Vecd ile cezbe birbirine yakın anlamlıdır. Vecdde kulun gayretinin de payı vardır. Cezbe ise vecde göre daha güçlü ve tamamen Allah vergisidir. Kur’an’daki: “Allah dilediğini kendine çeker[1] âyeti ile bâzı kaynaklarda hadîs olarak nakledilen: “Rahmân olan Allah’ın kuluna cezbesi, ins ve cinnin amellerine denktir[2] rivâyeti buna delîl sayılır.
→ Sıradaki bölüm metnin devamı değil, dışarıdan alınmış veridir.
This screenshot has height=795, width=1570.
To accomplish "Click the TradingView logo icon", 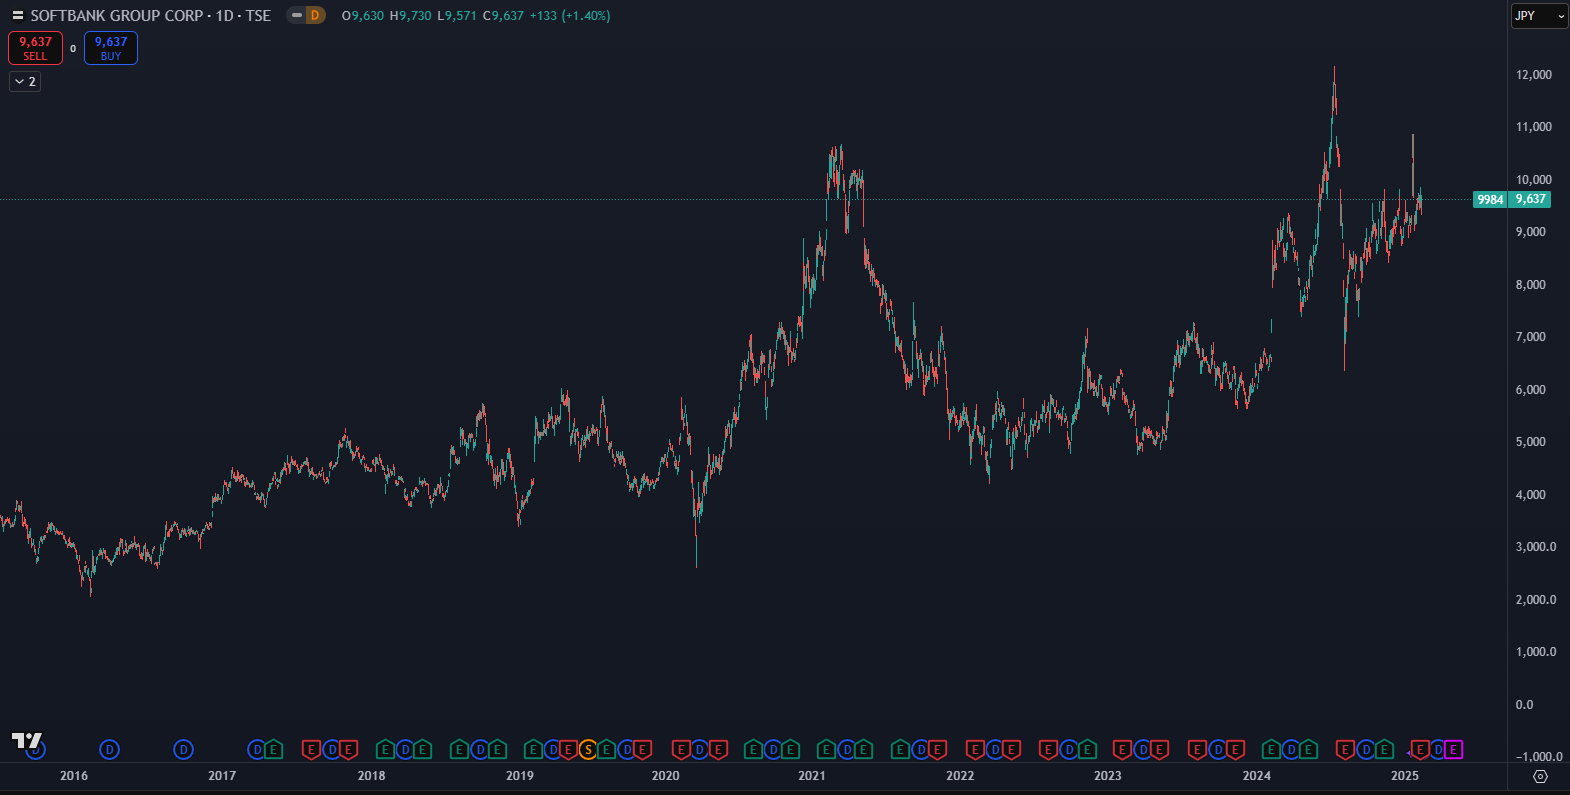I will coord(26,741).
Hakk’ın kulu çekmesi cezbe, bu cezbe ile kulun Allah’a yönelmesi aşktır. Mutasavvıflara göre Hz. Peygamber (s.a.)’i öldürmeye giderken eniştesinin evinde duyduğu Kur’an sesiyle îmâna gelen Hz. Ömer’in hâliyle; avlandığı bir sırada üç defa peşpeşe hâtiften duyduğu: “Sen bunun için yaratılmadın” sesiyle sultanlığı bırakan İbrâhim b. Edhem’in tevbesi, cezbeye örnek sayılmıştır.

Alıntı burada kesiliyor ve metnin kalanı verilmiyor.